IV. SUR LES DEMANDES ACCESSOIRES
M. [Y] [U], partie perdante, supportera la charge des dépens qui comprendront le coût du commandement de payer délivré le 2 février 2024.
De plus, compte tenu des démarches judiciaires qu’a dû accomplir la SA D’H.L.M. [P] RESIDENCES, M. [Y] [U] sera condamné à lui verser une somme de 700 € au titre de l’article 700 du code de procédure civile.
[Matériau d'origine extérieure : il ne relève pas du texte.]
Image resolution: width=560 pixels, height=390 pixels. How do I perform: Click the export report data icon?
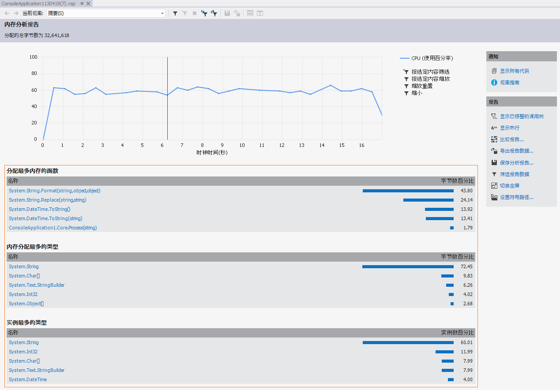494,151

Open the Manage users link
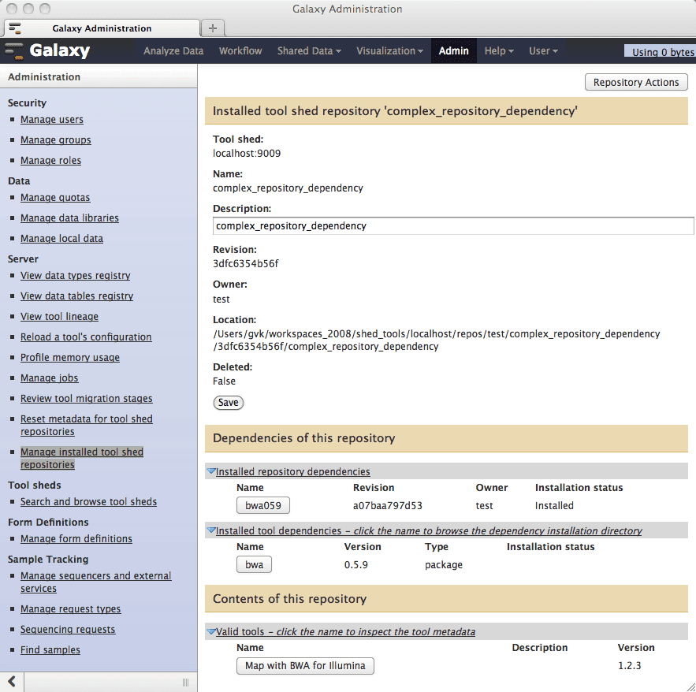pos(52,120)
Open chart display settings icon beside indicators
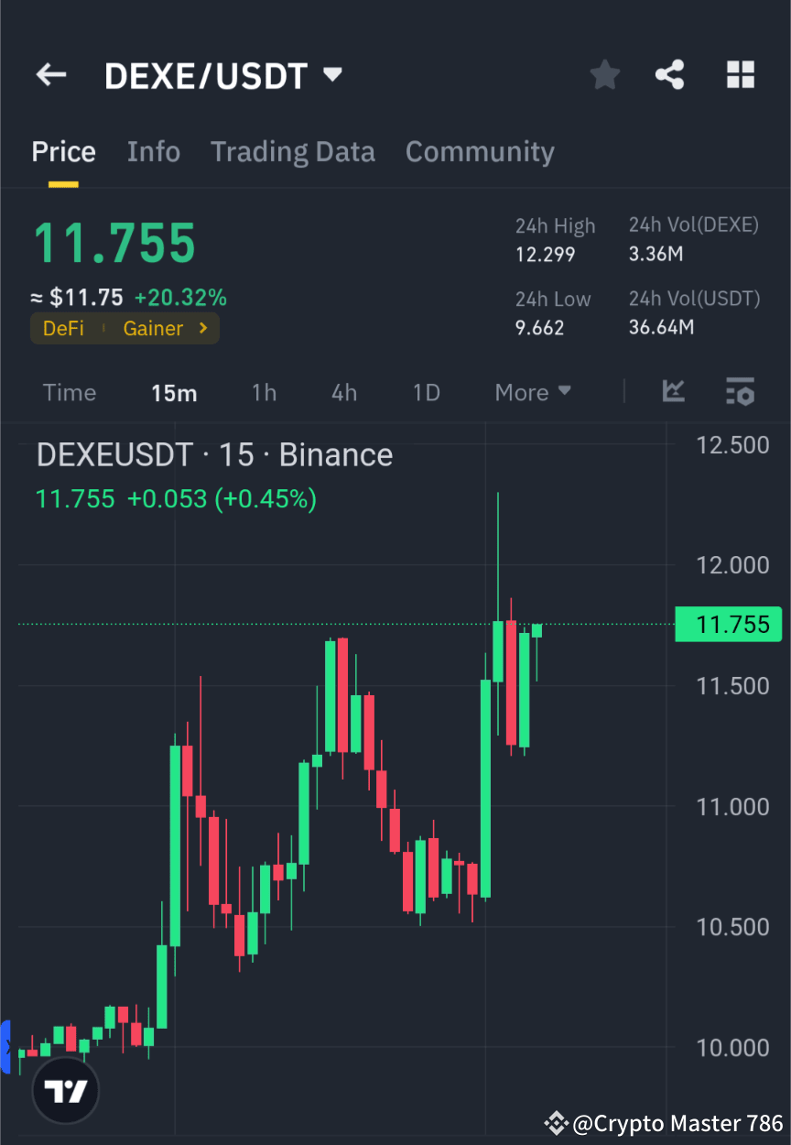Viewport: 791px width, 1145px height. 740,392
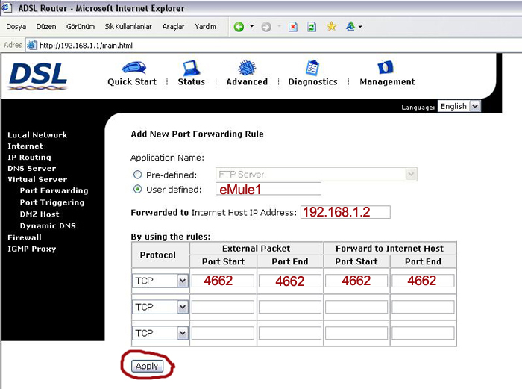Open DMZ Host in sidebar

pyautogui.click(x=40, y=214)
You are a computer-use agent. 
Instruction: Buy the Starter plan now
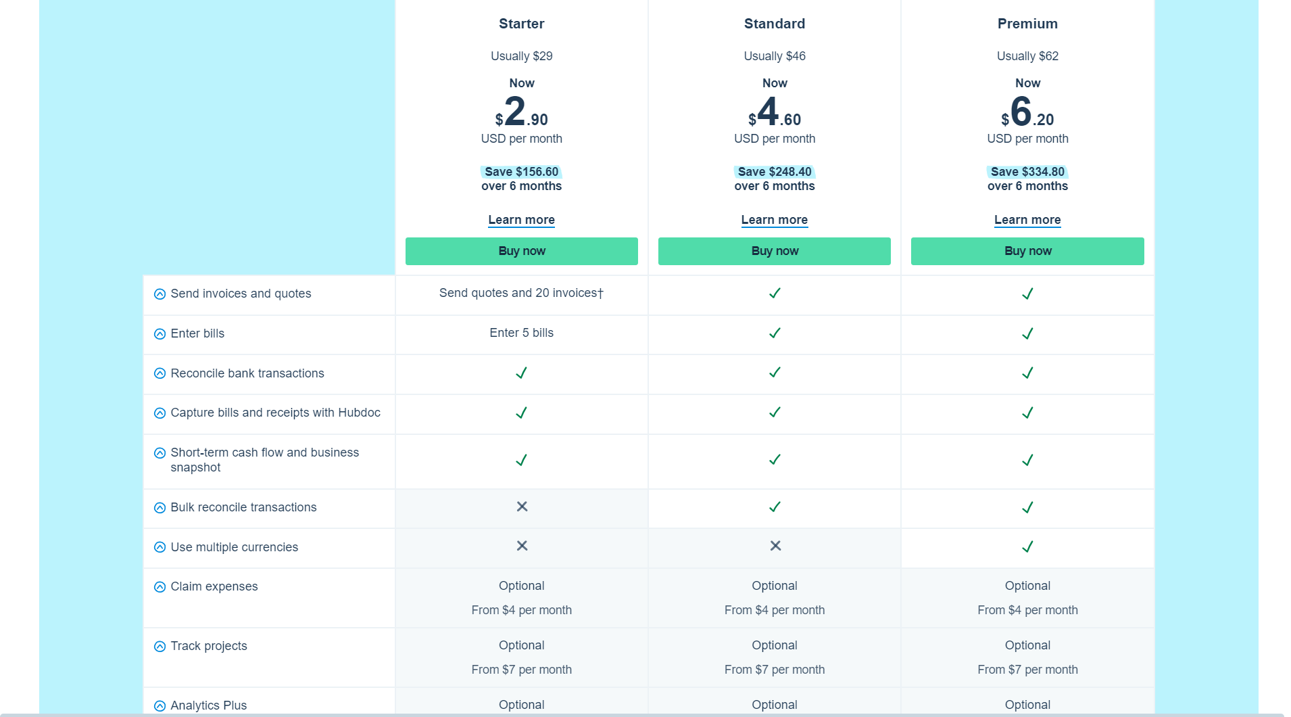(521, 251)
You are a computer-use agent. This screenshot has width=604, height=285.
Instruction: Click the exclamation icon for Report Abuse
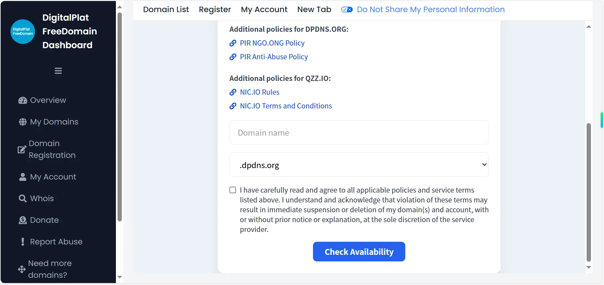(x=23, y=242)
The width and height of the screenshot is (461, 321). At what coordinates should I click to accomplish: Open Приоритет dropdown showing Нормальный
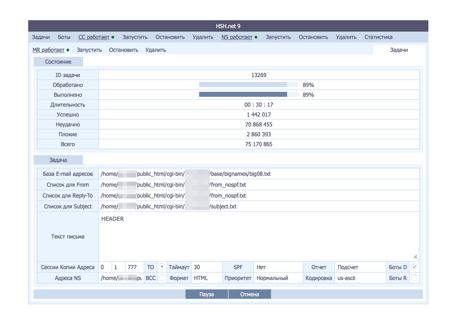278,278
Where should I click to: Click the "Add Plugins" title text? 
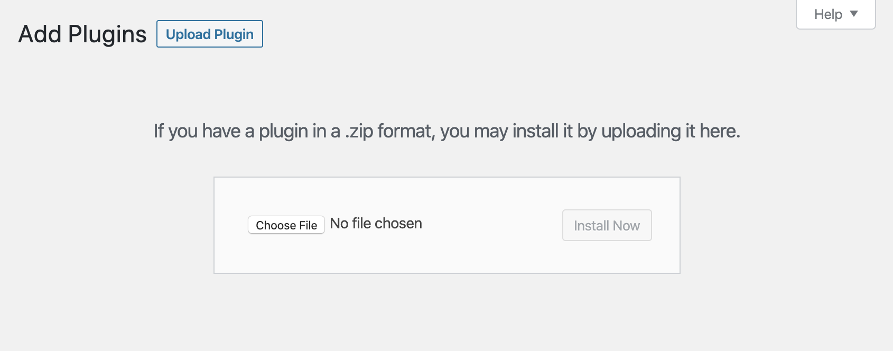[82, 34]
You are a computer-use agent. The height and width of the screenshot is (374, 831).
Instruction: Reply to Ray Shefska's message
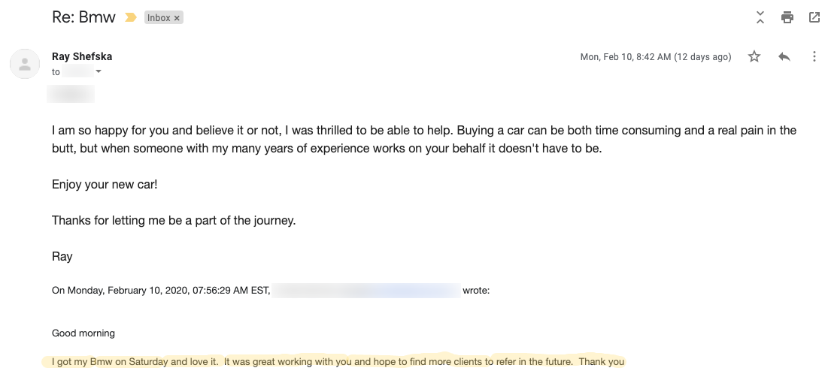point(784,57)
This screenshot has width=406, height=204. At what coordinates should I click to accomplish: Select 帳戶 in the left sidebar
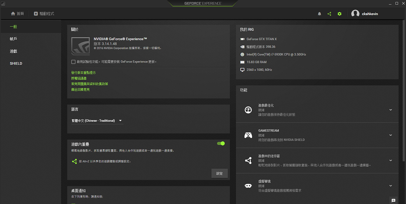14,39
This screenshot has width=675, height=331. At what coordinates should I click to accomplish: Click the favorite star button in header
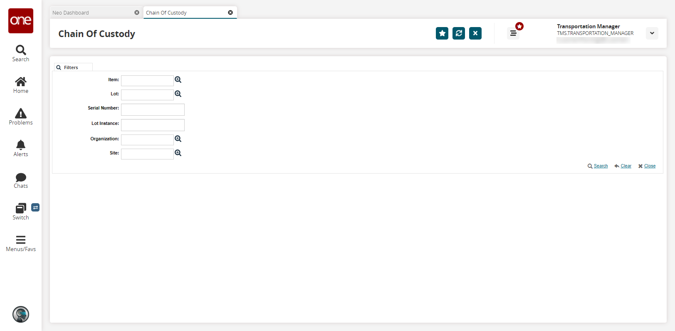pyautogui.click(x=442, y=33)

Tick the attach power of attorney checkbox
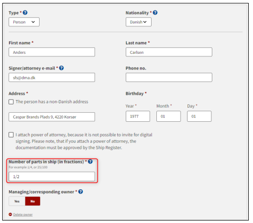tap(11, 135)
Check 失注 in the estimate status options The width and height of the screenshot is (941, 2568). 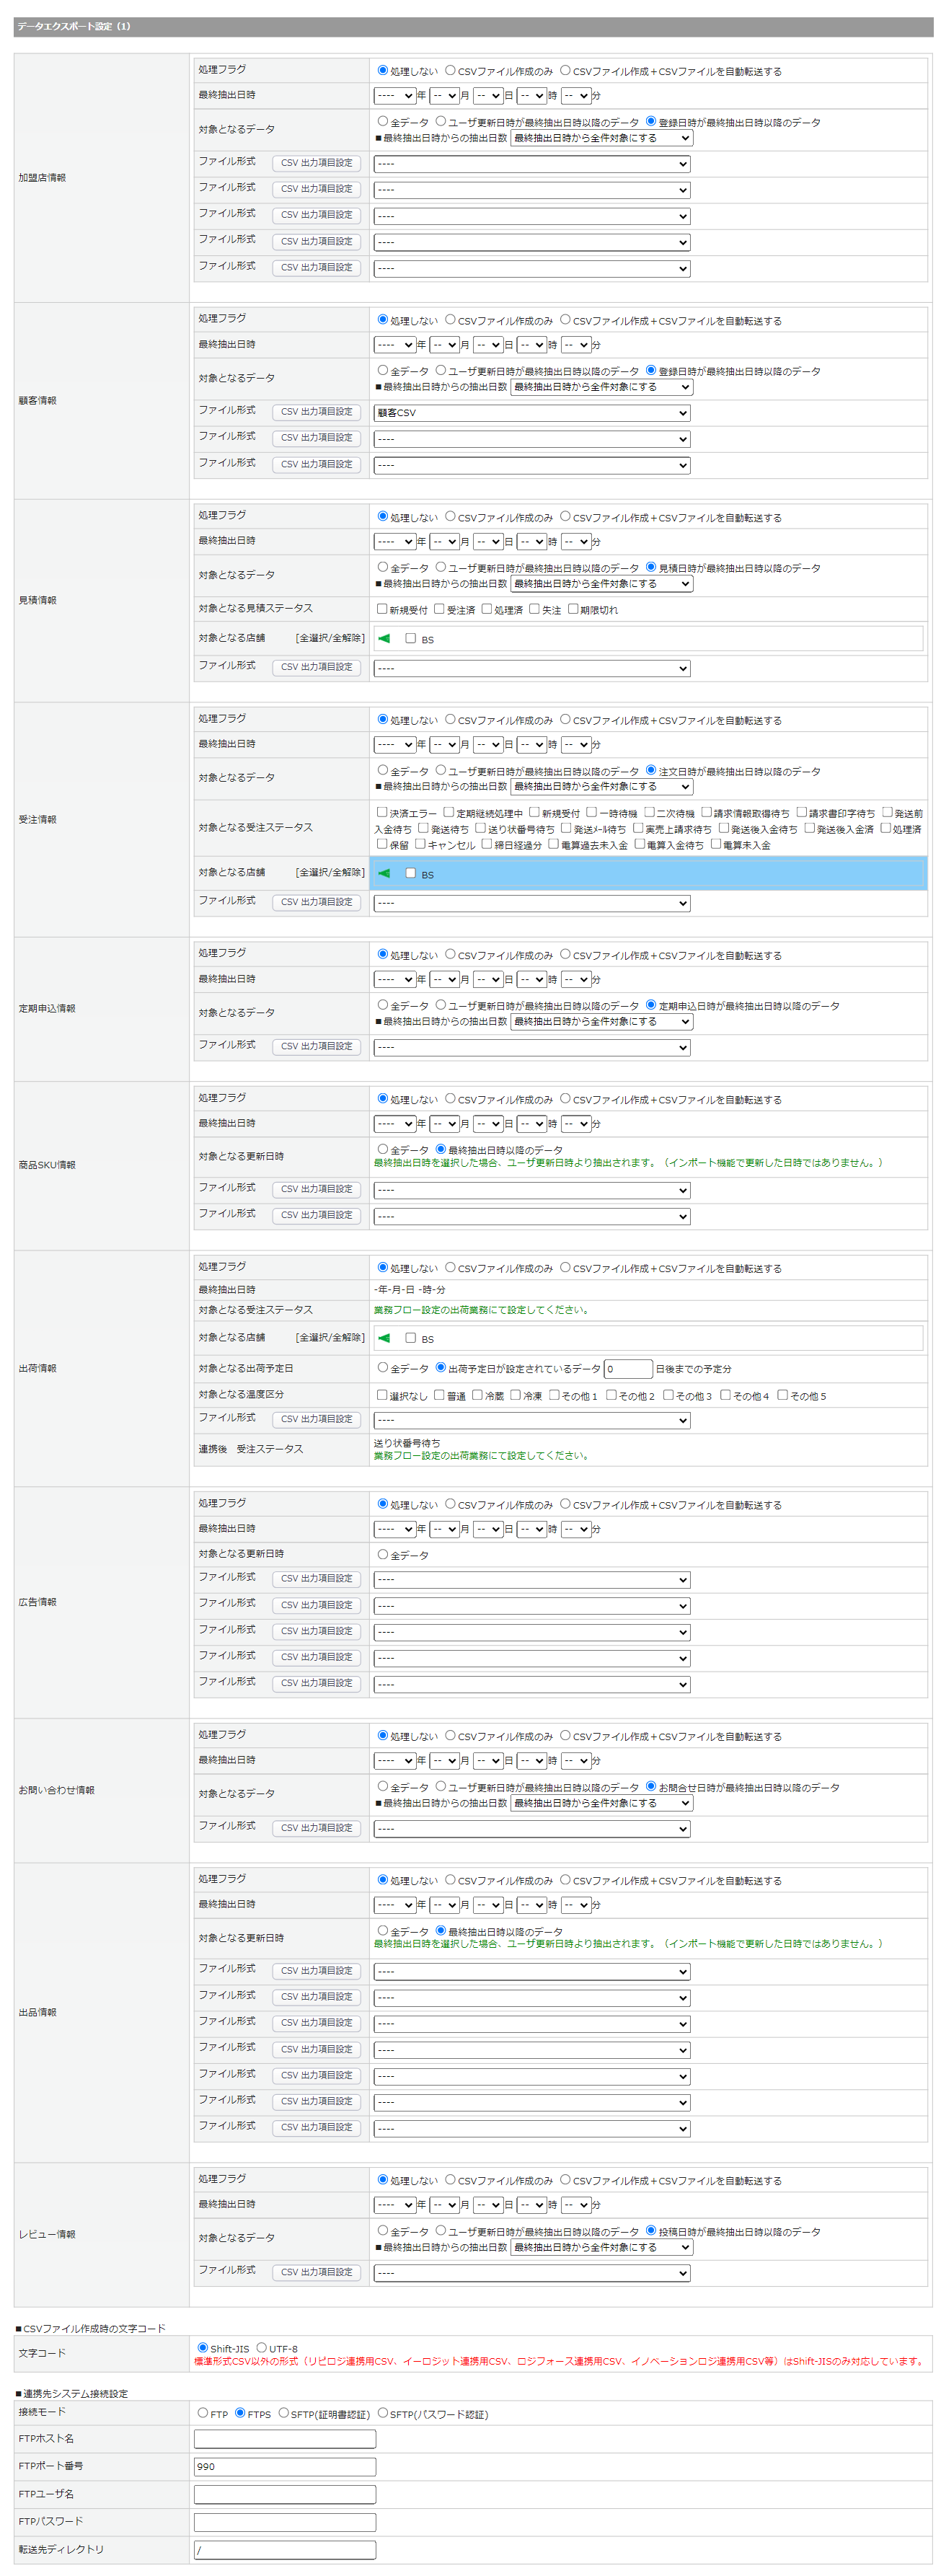[534, 609]
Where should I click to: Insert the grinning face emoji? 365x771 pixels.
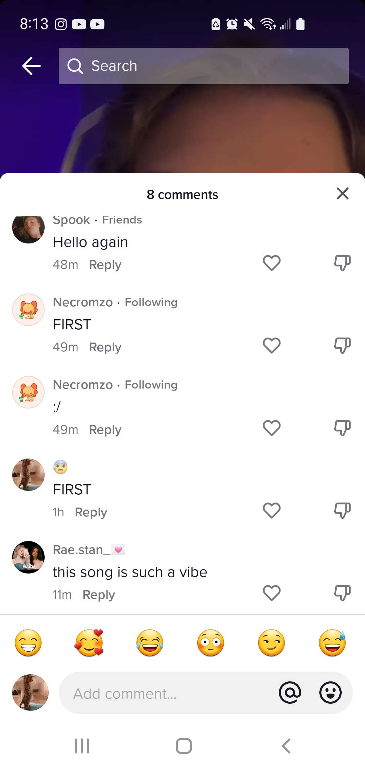[x=28, y=643]
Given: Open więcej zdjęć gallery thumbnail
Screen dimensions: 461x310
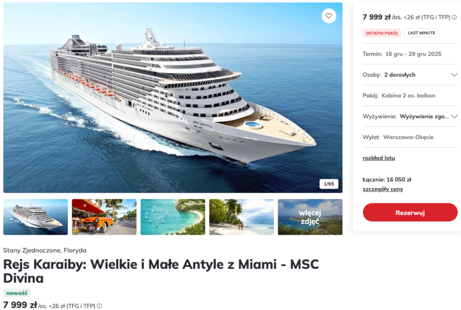Looking at the screenshot, I should click(x=310, y=217).
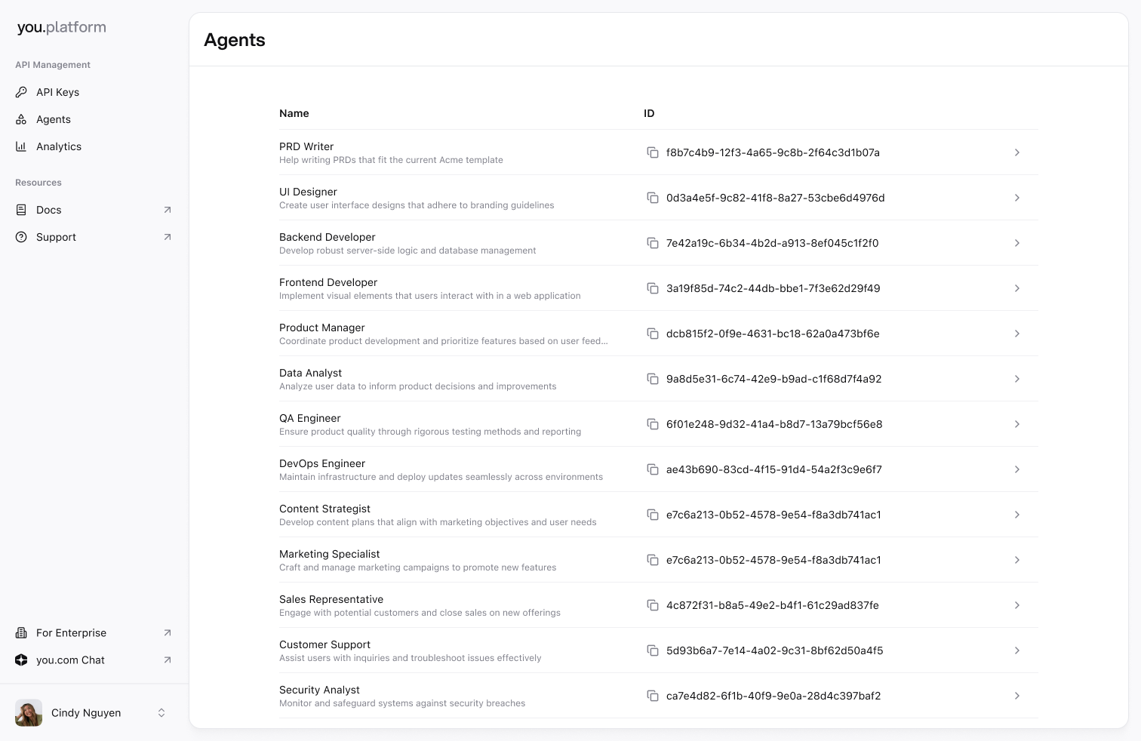Copy the PRD Writer agent ID
Viewport: 1141px width, 741px height.
pos(653,152)
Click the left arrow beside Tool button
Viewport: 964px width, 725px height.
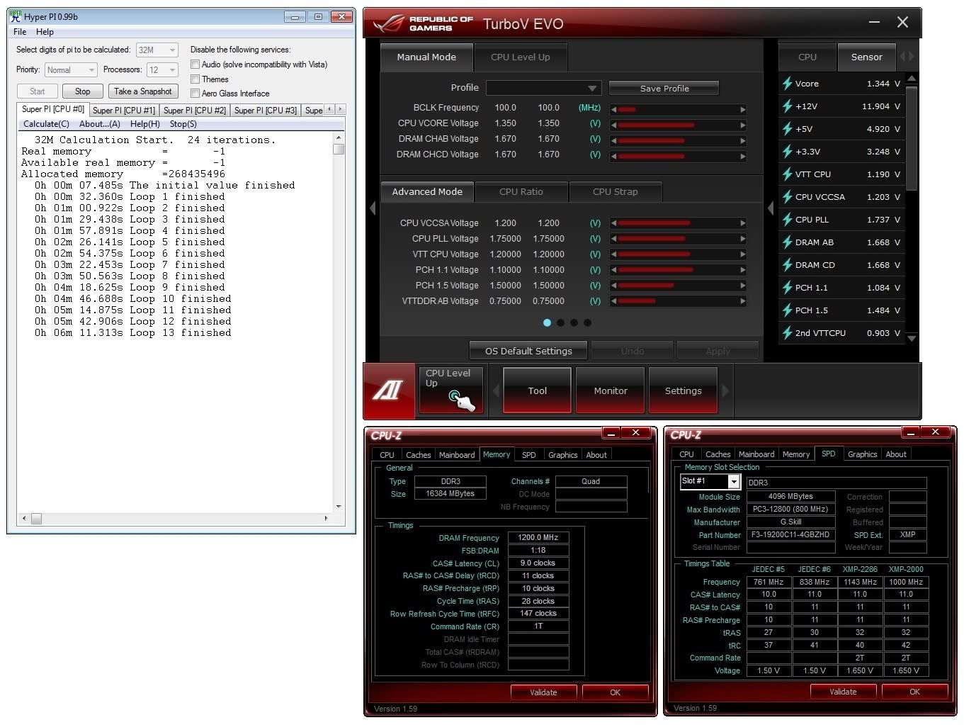pyautogui.click(x=496, y=390)
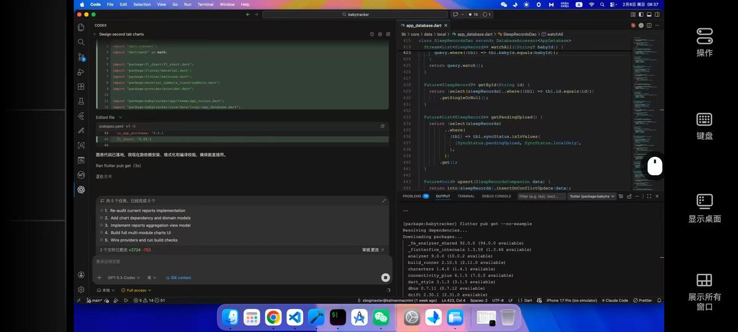
Task: Open the Search view in activity bar
Action: [x=81, y=42]
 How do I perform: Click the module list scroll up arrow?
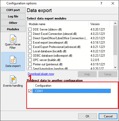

Enfin, il sera rappelé que le jugement est de plein droit assorti de l’exécution provisoire et qu’il n’y a pas lieu de l’écarter.
PAR CES MOTIFS
Le Juge des contentieux de la protection statuant publiquement par mise à disposition au greffe, par jugement contradictoire et en premier ressort,
CONSTATE que les conditions d’acquisition de la clause résolutoire figurant au bail du 6 avril 2017 entre la SA d’H.L.M. [P] RESIDENCES et M. [Y] [U] concernant l’appartement à usage d’habitation situé [Adresse 6] sont réunies à la date du 2 avril 2024 ;
CONDAMNE M. [Y] [U] à verser à la SA d’H.L.M. [P] RESIDENCES la somme de 1 558,92 € (décompte arrêté au 14 mars 2025, incluant l’échéance de février 2025), avec les intérêts au taux légal à compter du 2 février 2024 sur la somme de 1 173,17 € et du prononcé du jugement sur le surplus ;
AUTORISE M. [Y] [U] à s’acquitter de cette somme, outre le loyer et les charges courants, en 11 mensualités de 130 € chacune et une 12ème mensualité qui soldera la dette en principal et intérêts ;
PRECISE que chaque mensualité devra intervenir avant le 05 de chaque mois et pour la première fois avant le 05 du mois suivant la signification du présent jugement ;
RAPPELLE qu’en application des dispositions de l’article 1343-5 du code civil :
— les procédures d’exécution qui auraient été engagées par le créancier sont suspendues ;
— les majorations d’intérêts ou les pénalités encourues à raison du retard cessent d’être dues pendant le délai ci-avant accordé ;
SUSPEND les effets de la clause résolutoire pendant l’exécution des délais accordés ;
DIT que si les délais accordés sont entièrement respectés, la clause résolutoire sera réputée n’avoir jamais été acquise ;
DIT qu’en revanche, toute mensualité, qu’elle soit due au titre du loyer et des charges courants ou de l’arriéré, restée impayée sept jours après l’envoi d’une mise en demeure par lettre recommandée avec avis de réception justifiera :
* que la clause résolutoire retrouve son plein effet ;
* que le solde de la dette devienne immédiatement exigible ;
* qu’à défaut pour M. [Y] [U] d’avoir volontairement libéré les lieux dans les deux mois de la délivrance d’un commandement de quitter les lieux, la SA d’H.L.M. [P] RESIDENCES puisse faire procéder à son expulsion ainsi qu’à celle de tous les occupants de son chef, avec le concours d’un serrurier et de la force publique si besoin est ;
* que M. [Y] [U] soit condamné à verser à la SA d’H.L.M. [P] RESIDENCES une indemnité d’occupation égale au montant du loyer et des charges qui auraient été dus en l’absence de résiliation du bail, calculée au prorata du nombre de jours d’occupation, jusqu’à la date de la libération effective et définitive des lieux caractérisée par la remise des clés au bailleur ou à son mandataire ;
CONDAMNE M. [Y] [U] à verser à la SA d’H.L.M. [P] RESIDENCES une somme de 700 € au titre de l’article 700 du code de procédure civile ;
CONDAMNE M. [Y] [U] aux dépens comprenant notamment le coût du commandement de payer du 2 février 2024 ;
REJETTE le surplus des demandes ;
RAPPELLE que le jugement est de plein droit exécutoire par provision et DIT n’y avoir lieu de l’écarter ;
Ainsi jugé et prononcé par mise à disposition du jugement au greffe du tribunal, le 27 mai 2025, les parties en ayant été préalablement avisées dans les conditions prévues au deuxième alinéa de l’article 450 du code de procédure civile, la minute étant signée par Cécile TIBERGHIEN, Juge des contentieux de la protection, et par Virginie DUMINY, Greffier.